Sálvame, humanamente, humanísticamente, periodísticamente, fue una gran mierda, digámoslo con la mano cerca del corazón y sin temores. Lo pintó Antonio Machado en tres líneas dignas de Twitter sin más profundidades: «¡Qué difícil es/ cuando todo baja/ no bajar también!». Ningún lector subió. La bajeza impedía incluso caminar. El excremento pegado a la suela de los zapatos fue cepo. Toda aquella basura industrial, de boca en boca, emulsionada y pasteurizada, vendida a granel y en adobo, hacia bola imposible de pasar.
Santi Acosta, que venía de otras y recordadas salsas rosas, ha destronado al de Badalona, sin un insulto, sin levantar la voz, en una entrevista o crónica social ajena al navajazo y la sangre negra. Las tardas son un remanso de paz, y las noches de fin de semana, en televisiones ocasionales por los sitios, vuelven a tener el protagonismo de la información, de lo que se cuenta, y no del tío que no se quita de la pantalla y pocas veces cuenta algo.

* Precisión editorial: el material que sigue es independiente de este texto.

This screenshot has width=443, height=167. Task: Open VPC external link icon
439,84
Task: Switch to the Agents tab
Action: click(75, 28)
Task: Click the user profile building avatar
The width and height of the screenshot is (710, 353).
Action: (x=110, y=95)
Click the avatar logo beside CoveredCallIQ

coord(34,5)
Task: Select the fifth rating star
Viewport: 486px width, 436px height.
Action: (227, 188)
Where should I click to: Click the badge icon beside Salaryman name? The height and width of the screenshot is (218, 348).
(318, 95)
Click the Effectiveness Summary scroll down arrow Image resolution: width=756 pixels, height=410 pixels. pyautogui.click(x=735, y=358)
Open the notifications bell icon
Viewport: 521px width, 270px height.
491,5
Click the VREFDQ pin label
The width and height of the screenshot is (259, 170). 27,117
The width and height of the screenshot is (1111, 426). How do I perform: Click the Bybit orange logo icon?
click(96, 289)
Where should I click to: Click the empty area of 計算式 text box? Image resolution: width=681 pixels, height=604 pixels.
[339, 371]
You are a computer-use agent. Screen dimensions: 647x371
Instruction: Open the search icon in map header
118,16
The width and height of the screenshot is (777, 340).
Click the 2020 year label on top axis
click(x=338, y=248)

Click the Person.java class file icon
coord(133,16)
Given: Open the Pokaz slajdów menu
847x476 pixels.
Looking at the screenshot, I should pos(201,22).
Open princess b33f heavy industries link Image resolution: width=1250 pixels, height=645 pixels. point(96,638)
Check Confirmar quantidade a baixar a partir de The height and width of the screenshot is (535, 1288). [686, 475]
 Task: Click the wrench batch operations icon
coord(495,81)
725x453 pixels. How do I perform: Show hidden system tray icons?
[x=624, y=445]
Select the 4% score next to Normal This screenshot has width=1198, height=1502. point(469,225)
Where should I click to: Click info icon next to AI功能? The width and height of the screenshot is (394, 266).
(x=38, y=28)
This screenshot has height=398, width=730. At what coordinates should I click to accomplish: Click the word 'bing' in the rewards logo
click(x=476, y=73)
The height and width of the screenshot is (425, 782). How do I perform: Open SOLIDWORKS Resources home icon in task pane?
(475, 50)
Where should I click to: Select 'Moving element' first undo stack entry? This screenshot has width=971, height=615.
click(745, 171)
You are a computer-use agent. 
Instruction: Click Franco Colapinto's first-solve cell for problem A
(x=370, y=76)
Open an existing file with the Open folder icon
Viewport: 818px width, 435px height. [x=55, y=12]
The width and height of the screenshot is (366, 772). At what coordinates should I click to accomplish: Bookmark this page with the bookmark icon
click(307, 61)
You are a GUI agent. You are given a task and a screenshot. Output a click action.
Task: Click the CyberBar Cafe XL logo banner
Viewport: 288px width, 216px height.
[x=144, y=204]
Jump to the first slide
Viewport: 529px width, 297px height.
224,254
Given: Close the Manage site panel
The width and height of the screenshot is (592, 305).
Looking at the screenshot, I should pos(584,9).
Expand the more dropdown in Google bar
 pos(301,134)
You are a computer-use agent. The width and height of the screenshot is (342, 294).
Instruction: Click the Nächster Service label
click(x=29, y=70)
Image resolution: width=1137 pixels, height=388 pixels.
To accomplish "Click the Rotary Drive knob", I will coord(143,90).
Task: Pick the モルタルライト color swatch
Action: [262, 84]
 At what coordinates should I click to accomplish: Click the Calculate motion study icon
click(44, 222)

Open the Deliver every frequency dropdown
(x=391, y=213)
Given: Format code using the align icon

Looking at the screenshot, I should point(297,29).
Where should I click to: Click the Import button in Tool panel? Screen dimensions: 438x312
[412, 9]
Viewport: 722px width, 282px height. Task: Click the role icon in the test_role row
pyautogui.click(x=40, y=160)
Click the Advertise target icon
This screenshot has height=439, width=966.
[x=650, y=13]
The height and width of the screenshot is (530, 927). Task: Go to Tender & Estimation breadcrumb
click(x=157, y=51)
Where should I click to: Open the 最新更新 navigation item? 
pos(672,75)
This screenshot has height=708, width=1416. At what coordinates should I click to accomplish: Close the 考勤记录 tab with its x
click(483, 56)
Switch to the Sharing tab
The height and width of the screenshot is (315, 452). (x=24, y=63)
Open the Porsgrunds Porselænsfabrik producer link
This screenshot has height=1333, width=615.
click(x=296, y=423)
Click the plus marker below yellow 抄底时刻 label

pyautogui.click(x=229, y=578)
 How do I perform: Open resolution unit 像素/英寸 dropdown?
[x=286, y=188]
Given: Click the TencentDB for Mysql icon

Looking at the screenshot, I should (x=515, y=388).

Miguel Ángel Aguilar dio para el periodismo español dos claves luminosas: las noticias están en los bares, y los intermediarios de las noticias no pueden convertirse en protagonistas de las mismas. Así hizo célebre un chascarrillo: «¡Quítese usted de delante, hombre, y cuénteme algo!». Llora Jorge Javier, ajeno a la parrilla de carne caliente, en sus silencios de galgos y burros tutelados, con programas de chinos que no duraron un mes tras el matadero oficial. Un silencio de luto limpia el horizonte embarrado con lágrimas como melones.